*** Source material ***

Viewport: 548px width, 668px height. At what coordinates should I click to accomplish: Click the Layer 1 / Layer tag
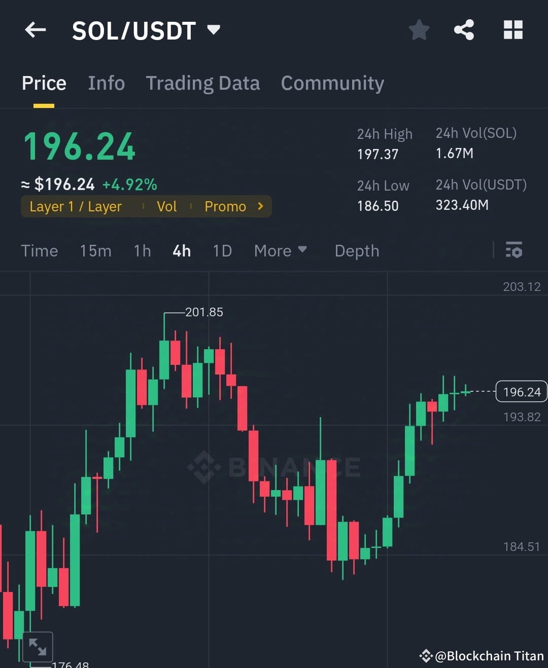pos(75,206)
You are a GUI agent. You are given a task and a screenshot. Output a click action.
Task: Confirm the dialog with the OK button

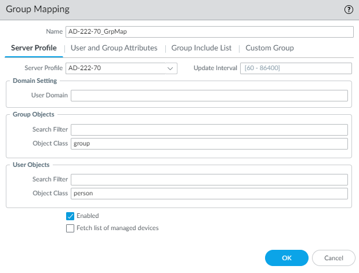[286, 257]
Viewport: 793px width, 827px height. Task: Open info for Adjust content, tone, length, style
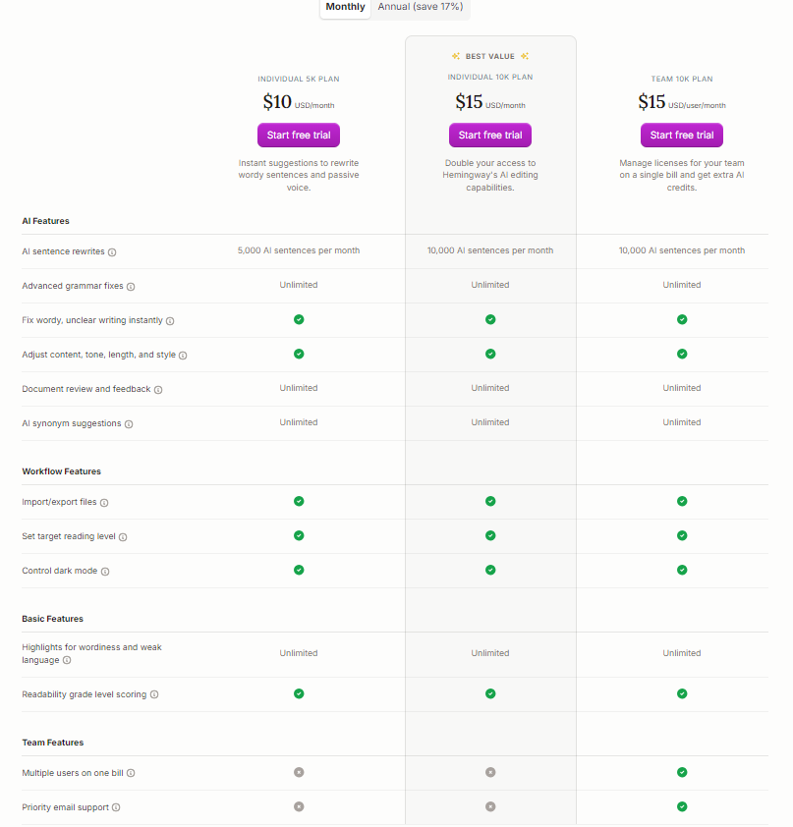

*** End of Source material ***

**Work instruction**
Skip the pictures, then write out every entry exactly.

**Response to this task**
Viewport: 548px width, 668px height. At what coordinates should I click to accomplish: Click the Layer 1 / Layer tag
pos(75,206)
You are a GUI agent. You are given a task and a screenshot. Output a click action.
Task: Confirm the dialog with the OK button

[286, 257]
Viewport: 793px width, 827px height. Task: Open info for Adjust content, tone, length, style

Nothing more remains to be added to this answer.